There’s a quote attributed (quite probably erroneously) to the late Sir Frank Williams of the eponymous Williams Formula 1 team. When asked whether he approved of a proposed change to the race car, the legend is that his only response was, “does it make the car go faster?” It’s a deceptively simple question, one that I long misunderstood, because I took it at face value. Engineers can do any number of things to make a car go faster that also make the car less reliable, less stable, incompatible with sporting regulations, and so forth. While the question “does it make the car go faster” appears a simple up-or-down question, it actually questions the reasons behind the proposed change. How does it make the car go faster? Why hasn’t anybody thought to do this before? In answering those questions, we find out if the proposed change is clever, or too clever by half.

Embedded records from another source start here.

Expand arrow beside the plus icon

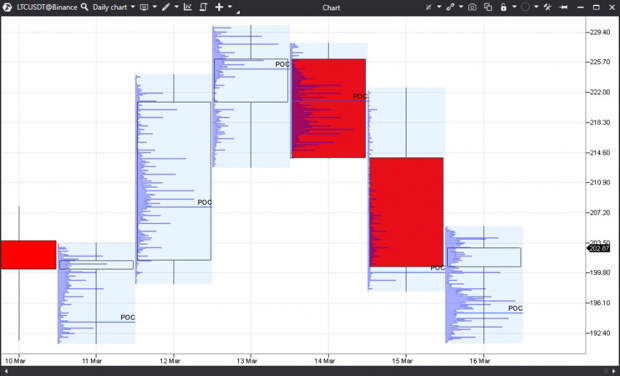coord(230,7)
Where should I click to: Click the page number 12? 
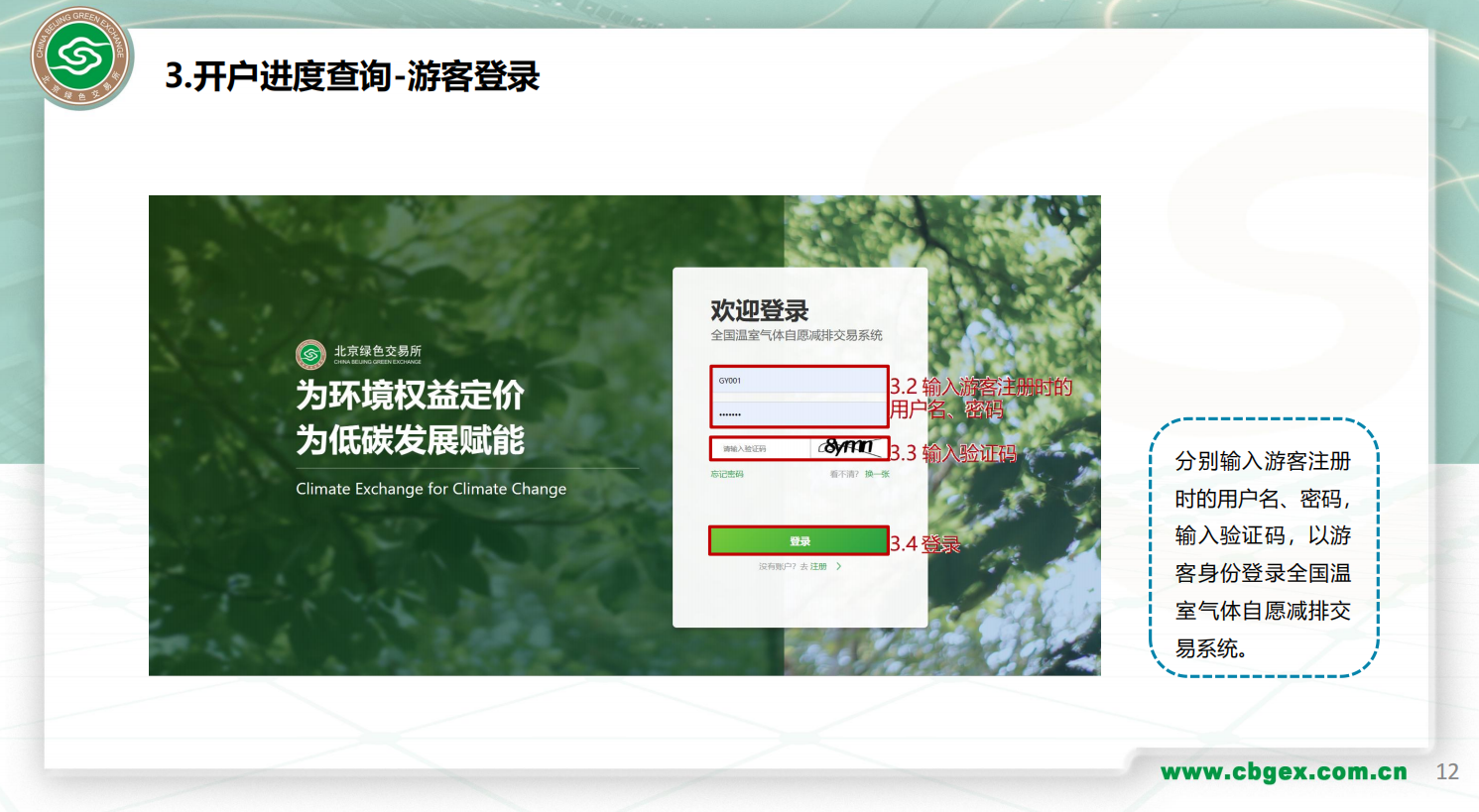(1447, 772)
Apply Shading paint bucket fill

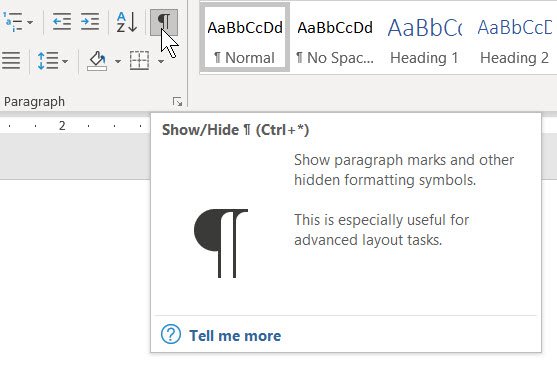click(97, 61)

And that’s the question facing traditional retail. A commercial restructuring that alleges it creates value for the business (that is, not just investors) flies in the face of conventional wisdom. Sometimes that conventional wisdom is correct: Dell shareholders who accepted something less than $14 / share in 2013 lost out on a quadrupling of the enterprise value over an 8 year span (and no the S&P 500 didn’t perform quite that well over that same timeframe). But then, as John Kenneth Galbraith pointed out, conventional wisdom is valued because it is convenient, comfortable and comforting - not because it is necessarily right. Perhaps Saks and parent HBC are onto something more than just financial engineering, if in fact separating eCommerce from bricks & mortar let them do something they could not do before.